Application Security

Sense of Security has extensive experience with assessing application security - both web (browser based), non-web (client/server, compiled binaries, command line, etc), including front-end and back-end systems. History has proven that software defects, bugs and logic flaws are consistently the primary cause of commonly exploited application software vulnerabilities. These can lead to unauthorised access of your networks, systems, and applications information.

Web Application Security and Web Services Security

According to research by Gartner, an estimated 70% of all security breaches are due to vulnerabilities within the web application layer (attacks exclusively using the HTTP/HTTPS protocol). Traditional security mechanisms such as firewalls and IDS provide little or no protection against attacks on your web applications.
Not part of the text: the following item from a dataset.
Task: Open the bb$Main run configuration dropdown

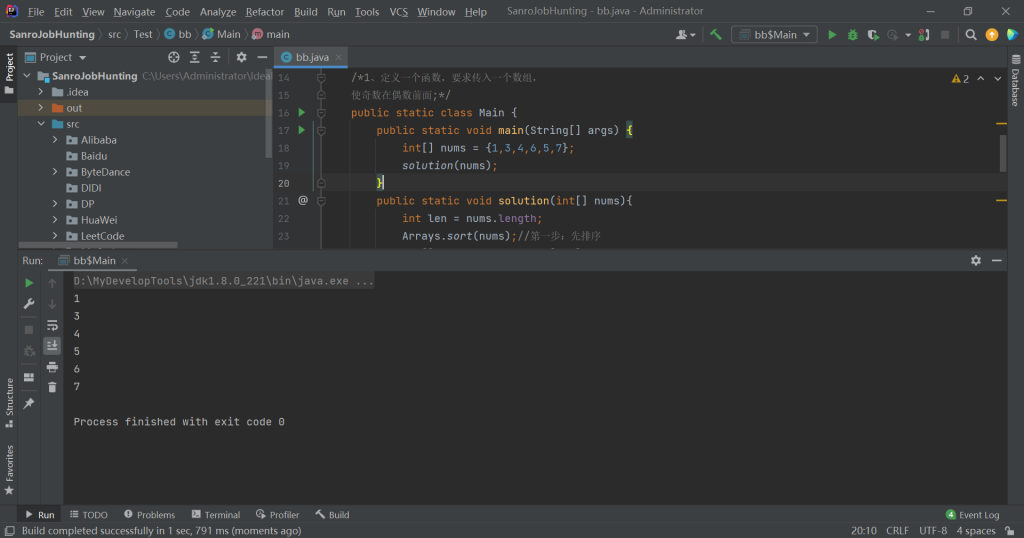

Our Methodology and Approach

A web application security review identifies vulnerabilities inherent in the code of a web application itself, regardless of the technology in which it is implemented, or the security of the web server or back end database on which it is built. Specifically, it analyses the critical components of a web-based portal, e-commerce application, or web services platform. A web application audit can be performed separately, or in conjunction with a penetration test, as both assessments are complementary and model threats from different perspectives.

Using our detailed methodology, and a combination of manual techniques and proprietary and commercial tools, this type of assessment pinpoints specific vulnerabilities and identifies underlying problems in the web application.

As part of a web application security assessment, our team will analyse the following key areas within your applications:

Architecture

Business Logic, Functional Specification & Implementation

Authentication

Access Control & Authorisation

Cryptography

Session Management

Data Validation

Error Condition Handling & Exception Management

Data Confidentiality

Management Interface

Privacy Concerns

Our approach to web application testing and web services security is consistent with the practices documented in the Open Web Application Security Project (OWASP) guides, and is complemented with the extensive experience our consultants have gained by performing hundreds of prior engagements.

Typical Findings

Our testing commonly reveals web application vulnerabilities including, but not limited to:

Hidden manipulation

Parameter tampering

Cookie poisoning

Cross Site Scripting (XSS)

Stealth commanding

Forceful browsing

Directory traversals

Session hi-jacking

Denial of service

Information disclosure

Backdoors and debug options

Configuration subversion

Buffer overflow

Vendor option exploitation

Access to administration areas and internal modules

SQL injection

Improper management of permissions

XML/SOAP vulnerabilities

HTTP Attacks.

 

Our Services

We can assist with the development of application security frameworks, application development training, the implementation of secure Software Development Lifecycles (SDLC), through to source code reviews and application penetration testing.

Sense of Security is also experienced with performing web application penetration testing which addresses the annual PCI DSS Compliance test requirements.